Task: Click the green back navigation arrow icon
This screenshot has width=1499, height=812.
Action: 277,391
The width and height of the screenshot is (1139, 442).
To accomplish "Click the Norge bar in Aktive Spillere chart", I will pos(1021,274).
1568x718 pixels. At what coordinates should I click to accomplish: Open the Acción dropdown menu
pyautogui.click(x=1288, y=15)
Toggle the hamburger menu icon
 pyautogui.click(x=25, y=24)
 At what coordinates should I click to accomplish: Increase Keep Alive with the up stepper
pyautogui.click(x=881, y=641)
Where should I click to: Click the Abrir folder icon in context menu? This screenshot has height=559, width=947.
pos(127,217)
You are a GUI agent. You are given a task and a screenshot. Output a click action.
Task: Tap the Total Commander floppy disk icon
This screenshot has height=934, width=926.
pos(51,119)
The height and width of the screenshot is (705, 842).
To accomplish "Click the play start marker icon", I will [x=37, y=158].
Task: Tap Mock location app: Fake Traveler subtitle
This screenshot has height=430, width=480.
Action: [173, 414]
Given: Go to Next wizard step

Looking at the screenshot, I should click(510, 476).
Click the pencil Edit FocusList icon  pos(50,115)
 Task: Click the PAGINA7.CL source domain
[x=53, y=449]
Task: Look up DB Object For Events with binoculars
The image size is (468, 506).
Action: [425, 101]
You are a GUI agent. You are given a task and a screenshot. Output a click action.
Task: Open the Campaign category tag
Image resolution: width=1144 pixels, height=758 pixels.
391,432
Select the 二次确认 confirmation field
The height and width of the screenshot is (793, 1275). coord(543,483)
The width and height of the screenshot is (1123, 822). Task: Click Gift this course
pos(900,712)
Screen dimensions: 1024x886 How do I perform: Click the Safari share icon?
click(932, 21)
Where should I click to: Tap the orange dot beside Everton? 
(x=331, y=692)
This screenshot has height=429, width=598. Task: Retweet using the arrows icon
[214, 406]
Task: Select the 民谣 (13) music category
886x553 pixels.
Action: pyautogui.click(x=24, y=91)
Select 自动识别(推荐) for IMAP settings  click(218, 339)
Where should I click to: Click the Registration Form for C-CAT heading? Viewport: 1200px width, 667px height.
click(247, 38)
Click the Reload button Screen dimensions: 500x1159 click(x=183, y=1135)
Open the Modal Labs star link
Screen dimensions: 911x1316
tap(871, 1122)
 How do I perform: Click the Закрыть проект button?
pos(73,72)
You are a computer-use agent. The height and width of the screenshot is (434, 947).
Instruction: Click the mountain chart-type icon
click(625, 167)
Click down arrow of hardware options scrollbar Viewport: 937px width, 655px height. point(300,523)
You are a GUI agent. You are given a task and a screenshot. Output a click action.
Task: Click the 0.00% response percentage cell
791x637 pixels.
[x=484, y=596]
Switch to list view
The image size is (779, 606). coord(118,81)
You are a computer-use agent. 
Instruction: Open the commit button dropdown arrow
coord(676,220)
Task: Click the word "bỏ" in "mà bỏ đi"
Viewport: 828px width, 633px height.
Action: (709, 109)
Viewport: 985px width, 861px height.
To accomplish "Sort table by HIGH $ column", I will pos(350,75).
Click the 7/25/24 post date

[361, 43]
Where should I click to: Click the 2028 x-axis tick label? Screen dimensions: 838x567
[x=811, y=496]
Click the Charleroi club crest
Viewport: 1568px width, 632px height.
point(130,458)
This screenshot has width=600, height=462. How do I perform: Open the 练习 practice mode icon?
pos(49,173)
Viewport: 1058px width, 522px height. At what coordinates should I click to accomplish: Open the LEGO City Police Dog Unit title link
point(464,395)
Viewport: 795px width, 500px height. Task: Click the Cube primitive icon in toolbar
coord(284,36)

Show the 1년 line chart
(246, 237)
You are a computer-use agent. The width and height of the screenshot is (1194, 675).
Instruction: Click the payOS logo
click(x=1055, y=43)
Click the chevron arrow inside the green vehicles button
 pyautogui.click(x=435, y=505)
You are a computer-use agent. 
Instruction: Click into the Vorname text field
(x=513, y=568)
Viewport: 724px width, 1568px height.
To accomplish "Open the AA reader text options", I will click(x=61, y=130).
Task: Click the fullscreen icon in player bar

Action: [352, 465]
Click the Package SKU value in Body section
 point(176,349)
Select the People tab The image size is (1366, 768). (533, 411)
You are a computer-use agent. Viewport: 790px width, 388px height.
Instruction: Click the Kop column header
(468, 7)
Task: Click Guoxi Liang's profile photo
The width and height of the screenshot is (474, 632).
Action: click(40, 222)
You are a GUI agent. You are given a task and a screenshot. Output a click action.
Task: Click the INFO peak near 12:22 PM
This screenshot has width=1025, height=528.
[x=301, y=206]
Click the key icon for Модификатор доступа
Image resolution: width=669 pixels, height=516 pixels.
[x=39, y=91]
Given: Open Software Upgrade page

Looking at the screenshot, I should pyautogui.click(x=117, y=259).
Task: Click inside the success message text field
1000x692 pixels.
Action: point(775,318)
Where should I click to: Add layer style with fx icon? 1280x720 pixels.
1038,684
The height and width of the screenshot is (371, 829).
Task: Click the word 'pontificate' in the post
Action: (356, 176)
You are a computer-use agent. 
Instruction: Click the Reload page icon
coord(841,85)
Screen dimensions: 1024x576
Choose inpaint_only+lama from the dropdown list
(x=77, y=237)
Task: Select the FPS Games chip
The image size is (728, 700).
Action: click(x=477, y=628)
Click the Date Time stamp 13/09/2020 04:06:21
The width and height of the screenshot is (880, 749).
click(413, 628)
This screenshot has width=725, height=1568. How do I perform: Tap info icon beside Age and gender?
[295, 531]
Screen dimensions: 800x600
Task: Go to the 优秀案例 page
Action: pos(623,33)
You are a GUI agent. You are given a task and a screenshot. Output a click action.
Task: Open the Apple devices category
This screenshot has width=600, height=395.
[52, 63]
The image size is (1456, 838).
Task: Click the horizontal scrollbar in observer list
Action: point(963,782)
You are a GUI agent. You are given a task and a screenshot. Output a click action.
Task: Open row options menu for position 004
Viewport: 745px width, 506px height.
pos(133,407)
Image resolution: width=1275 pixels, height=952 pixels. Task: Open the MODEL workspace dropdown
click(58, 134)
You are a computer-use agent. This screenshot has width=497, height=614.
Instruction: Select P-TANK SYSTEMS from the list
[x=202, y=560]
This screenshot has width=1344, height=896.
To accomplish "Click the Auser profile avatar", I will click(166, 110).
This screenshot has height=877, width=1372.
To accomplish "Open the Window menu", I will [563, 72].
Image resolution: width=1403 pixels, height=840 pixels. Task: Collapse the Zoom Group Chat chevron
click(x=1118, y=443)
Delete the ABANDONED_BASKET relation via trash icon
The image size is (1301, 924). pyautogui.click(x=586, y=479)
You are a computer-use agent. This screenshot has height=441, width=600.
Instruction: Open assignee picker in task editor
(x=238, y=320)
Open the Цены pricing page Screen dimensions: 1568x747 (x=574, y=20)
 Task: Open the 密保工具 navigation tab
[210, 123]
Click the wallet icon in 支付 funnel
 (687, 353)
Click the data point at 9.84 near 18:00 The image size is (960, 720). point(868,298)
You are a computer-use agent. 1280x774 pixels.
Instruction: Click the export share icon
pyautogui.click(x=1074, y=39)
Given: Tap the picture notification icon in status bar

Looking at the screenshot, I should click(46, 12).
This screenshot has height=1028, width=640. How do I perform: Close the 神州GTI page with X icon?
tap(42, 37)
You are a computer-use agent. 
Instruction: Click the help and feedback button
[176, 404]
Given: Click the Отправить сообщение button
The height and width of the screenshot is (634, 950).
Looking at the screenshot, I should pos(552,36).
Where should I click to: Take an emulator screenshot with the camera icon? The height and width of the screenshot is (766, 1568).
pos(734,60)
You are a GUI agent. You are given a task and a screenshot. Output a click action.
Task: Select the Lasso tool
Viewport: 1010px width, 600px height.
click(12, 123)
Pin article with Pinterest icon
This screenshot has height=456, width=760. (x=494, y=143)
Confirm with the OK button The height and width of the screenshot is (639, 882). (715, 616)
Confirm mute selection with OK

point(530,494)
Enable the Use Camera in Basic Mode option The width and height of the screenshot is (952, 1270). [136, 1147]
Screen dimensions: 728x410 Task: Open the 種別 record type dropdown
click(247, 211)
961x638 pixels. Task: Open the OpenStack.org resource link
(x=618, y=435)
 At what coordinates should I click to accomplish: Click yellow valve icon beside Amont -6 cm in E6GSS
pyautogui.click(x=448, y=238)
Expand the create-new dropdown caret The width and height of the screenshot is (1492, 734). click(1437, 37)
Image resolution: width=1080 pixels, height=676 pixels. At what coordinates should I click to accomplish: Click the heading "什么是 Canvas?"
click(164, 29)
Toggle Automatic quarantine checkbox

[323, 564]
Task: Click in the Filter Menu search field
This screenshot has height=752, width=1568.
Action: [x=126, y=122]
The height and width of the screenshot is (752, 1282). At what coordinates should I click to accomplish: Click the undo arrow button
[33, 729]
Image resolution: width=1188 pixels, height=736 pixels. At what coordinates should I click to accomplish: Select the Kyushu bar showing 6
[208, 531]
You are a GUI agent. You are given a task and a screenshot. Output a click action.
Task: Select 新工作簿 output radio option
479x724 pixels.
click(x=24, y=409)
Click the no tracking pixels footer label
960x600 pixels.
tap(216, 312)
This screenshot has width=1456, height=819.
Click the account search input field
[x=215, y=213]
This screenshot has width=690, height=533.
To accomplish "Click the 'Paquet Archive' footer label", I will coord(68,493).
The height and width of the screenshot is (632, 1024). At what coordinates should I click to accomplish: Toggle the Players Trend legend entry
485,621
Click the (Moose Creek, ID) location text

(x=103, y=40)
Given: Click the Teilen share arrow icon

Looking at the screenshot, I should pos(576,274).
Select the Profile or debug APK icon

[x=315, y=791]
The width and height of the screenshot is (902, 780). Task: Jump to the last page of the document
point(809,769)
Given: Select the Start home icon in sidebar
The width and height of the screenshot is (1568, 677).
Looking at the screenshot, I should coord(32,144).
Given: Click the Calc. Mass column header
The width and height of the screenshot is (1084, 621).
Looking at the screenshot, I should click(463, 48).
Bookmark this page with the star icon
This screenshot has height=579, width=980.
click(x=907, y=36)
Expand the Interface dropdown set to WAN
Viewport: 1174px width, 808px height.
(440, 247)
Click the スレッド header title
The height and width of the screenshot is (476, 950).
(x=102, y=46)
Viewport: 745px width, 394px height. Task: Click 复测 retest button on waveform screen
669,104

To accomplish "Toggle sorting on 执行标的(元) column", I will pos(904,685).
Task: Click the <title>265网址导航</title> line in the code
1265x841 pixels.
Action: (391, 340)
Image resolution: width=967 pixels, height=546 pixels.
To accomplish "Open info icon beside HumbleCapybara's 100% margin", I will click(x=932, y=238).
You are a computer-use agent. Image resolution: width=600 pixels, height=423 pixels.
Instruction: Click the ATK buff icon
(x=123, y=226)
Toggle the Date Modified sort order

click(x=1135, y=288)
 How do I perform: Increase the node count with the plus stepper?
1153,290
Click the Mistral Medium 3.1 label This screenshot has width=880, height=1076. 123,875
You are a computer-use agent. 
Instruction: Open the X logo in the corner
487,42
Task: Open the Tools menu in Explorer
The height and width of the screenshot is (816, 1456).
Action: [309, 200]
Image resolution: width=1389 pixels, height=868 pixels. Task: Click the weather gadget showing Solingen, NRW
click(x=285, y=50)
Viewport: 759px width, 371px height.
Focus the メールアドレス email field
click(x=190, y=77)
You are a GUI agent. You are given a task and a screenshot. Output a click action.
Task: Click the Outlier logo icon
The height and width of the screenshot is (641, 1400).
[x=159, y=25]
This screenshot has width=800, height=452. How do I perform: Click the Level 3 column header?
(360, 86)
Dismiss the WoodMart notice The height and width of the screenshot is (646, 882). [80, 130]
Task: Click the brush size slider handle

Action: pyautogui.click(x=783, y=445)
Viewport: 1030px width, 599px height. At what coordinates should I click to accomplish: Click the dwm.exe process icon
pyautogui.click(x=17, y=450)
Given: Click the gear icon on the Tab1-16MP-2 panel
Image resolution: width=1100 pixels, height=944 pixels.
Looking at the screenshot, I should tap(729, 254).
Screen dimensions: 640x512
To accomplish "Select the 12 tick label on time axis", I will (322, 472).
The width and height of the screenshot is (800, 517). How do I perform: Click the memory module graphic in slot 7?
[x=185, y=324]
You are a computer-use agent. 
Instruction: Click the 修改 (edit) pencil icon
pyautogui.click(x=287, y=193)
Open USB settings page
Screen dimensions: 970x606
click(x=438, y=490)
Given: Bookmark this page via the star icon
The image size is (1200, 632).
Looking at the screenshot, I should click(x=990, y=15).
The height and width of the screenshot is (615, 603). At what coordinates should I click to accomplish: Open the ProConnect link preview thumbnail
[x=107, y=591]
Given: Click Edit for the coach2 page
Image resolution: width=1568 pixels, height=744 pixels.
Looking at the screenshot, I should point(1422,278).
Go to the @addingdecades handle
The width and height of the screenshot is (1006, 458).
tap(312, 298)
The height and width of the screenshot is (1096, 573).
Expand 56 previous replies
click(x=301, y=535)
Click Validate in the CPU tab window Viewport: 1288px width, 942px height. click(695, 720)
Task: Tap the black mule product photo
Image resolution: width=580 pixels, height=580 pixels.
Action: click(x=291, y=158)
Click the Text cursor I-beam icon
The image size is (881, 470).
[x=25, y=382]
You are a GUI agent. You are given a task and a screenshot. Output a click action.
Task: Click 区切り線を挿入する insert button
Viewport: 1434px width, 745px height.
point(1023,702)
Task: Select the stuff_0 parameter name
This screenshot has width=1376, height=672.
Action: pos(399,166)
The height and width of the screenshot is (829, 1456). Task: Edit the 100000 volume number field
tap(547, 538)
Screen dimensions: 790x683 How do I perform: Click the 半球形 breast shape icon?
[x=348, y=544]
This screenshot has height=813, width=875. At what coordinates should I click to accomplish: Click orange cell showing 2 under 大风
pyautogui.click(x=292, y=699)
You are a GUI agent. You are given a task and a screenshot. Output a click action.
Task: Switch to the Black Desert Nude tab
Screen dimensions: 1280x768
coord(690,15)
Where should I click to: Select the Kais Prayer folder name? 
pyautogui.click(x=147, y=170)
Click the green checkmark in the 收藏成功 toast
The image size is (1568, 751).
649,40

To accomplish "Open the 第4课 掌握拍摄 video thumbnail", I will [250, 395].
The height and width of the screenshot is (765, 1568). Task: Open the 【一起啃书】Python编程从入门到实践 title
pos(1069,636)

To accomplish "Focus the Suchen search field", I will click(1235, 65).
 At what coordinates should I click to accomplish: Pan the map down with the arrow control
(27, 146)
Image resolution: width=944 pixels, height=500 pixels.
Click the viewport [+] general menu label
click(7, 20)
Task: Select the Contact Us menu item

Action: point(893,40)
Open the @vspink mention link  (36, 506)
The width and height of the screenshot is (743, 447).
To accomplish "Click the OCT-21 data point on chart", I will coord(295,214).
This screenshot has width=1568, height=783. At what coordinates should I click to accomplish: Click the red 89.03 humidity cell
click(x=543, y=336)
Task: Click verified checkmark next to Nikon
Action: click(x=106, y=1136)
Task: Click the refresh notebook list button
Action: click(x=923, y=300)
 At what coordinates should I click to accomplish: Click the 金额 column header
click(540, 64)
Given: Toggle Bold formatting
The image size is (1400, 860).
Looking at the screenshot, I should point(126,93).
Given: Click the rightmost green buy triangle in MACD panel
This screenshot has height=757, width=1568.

* [YOUR INSTRUCTIONS]:
All lines from the one with "The height and width of the screenshot is (765, 1568)." through the end of the records need to be copied exactly, and no other lines.

* [OUTPUT OF THE TASK]:
The height and width of the screenshot is (765, 1568). Task: Open the 【一起啃书】Python编程从入门到实践 title
pos(1069,636)

To accomplish "Focus the Suchen search field", I will click(1235, 65).
 At what coordinates should I click to accomplish: Pan the map down with the arrow control
(27, 146)
Image resolution: width=944 pixels, height=500 pixels.
Click the viewport [+] general menu label
click(7, 20)
Task: Select the Contact Us menu item

Action: point(893,40)
Open the @vspink mention link  (36, 506)
The width and height of the screenshot is (743, 447).
To accomplish "Click the OCT-21 data point on chart", I will coord(295,214).
This screenshot has width=1568, height=783. At what coordinates should I click to accomplish: Click the red 89.03 humidity cell
click(x=543, y=336)
Task: Click verified checkmark next to Nikon
Action: click(x=106, y=1136)
Task: Click the refresh notebook list button
Action: click(x=923, y=300)
 At what coordinates should I click to accomplish: Click the 金额 column header
click(540, 64)
Given: Toggle Bold formatting
The image size is (1400, 860).
Looking at the screenshot, I should point(126,93).
Given: Click the rightmost green buy triangle in MACD panel
This screenshot has height=757, width=1568.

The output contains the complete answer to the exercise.